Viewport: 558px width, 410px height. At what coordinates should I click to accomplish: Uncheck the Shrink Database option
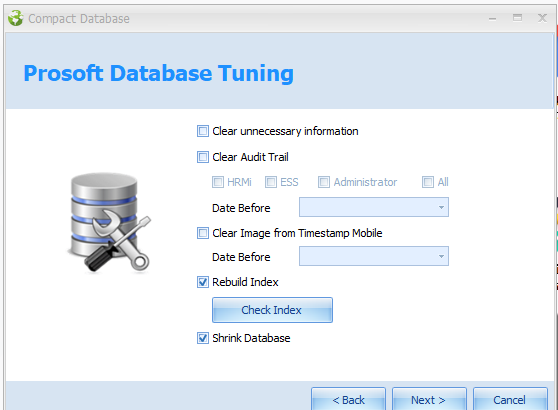(203, 338)
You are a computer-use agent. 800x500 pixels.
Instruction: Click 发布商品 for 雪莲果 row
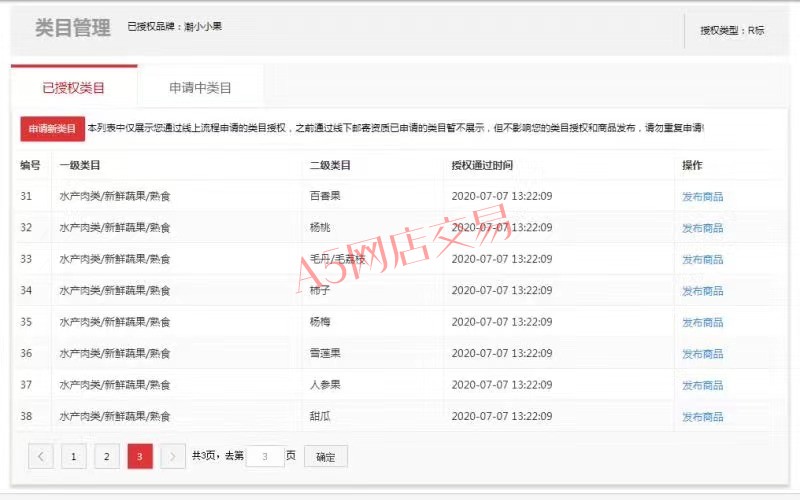coord(702,354)

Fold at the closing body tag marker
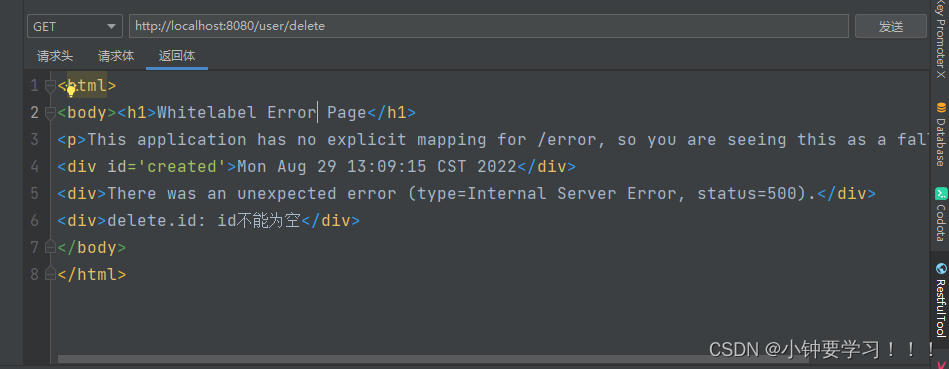point(51,247)
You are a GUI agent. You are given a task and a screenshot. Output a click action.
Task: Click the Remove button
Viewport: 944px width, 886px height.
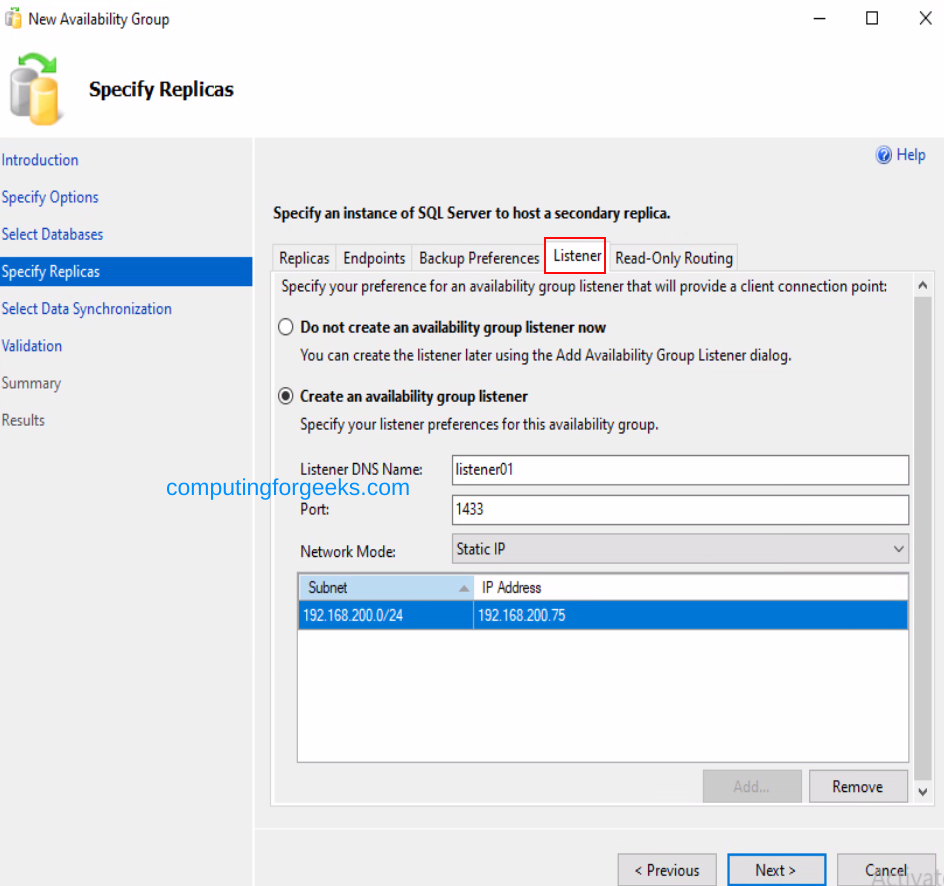click(x=858, y=786)
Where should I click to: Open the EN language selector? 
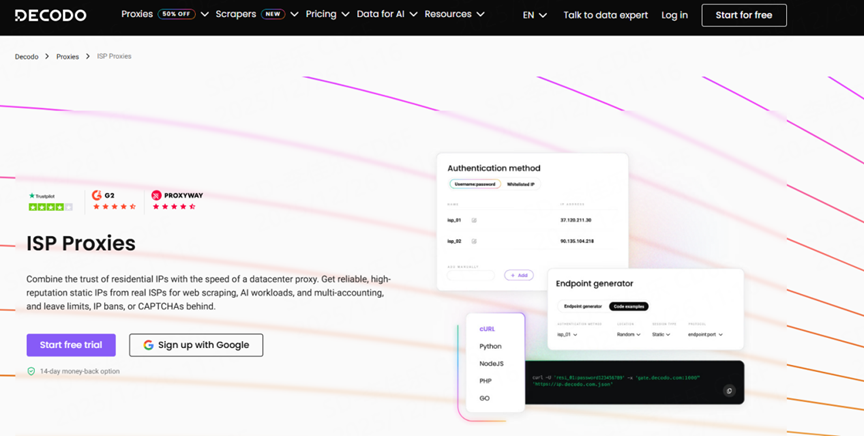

■ Instructions for the task:
All lines in the entries above that hold the word "agent" need to be copied.

■ Solved exercise:
You are a computer-use agent. 800x500 pixels.
You are a GUI agent. You are given a task and a screenshot. Output a click action.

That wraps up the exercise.